The U.S. Court of Appeals for the 6th Circuit issued a stay of the Environmental Protection Agency’s Clean Water Rule nationwide Friday, stopping the regulation in its tracks for the time being.
A 2-1 decision by the Cincinnati-based court will keep the EPA and the U.S. Army Corps of Engineers from implementing the rule while the court determines if it has jurisdiction to decide if the rule is a legal use of federal power.
The EPA says the rule would protect streams and wetlands that impact water quality and would more precisely define waters protected by the Clean Water Act. But ranchers, farmers and states argue it gives the federal agency unprecedented authority over drainage ditches and nearly anything else that can contain water.

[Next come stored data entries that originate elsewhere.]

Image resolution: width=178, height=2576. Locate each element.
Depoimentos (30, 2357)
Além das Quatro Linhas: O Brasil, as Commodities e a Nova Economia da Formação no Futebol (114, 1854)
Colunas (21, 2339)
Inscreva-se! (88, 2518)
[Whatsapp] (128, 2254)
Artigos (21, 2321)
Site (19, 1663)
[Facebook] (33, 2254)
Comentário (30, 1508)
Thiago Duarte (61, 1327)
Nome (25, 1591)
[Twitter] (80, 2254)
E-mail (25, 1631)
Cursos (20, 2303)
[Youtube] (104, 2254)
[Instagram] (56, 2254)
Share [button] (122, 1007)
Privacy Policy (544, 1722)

“The sheer breadth of the ripple effects caused by the rule’s definitional changes counsels strongly in favor of maintaining the status quo for the time being,” the decision states.
The court said the stay would temporarily silence “the whirlwind of confusion that springs from uncertainty about the requirements of the new rule and whether they will survive legal testing.”
The definitions of “navigable waters” and “Waters of the United States” have been made uncertain by a series of U.S. Supreme Court rulings over the years, the court wrote. The rule would seek to make the rules clearer and the judges stated they are in favor of the intent, but need more time to analyze if the decision constitutes federal overreach.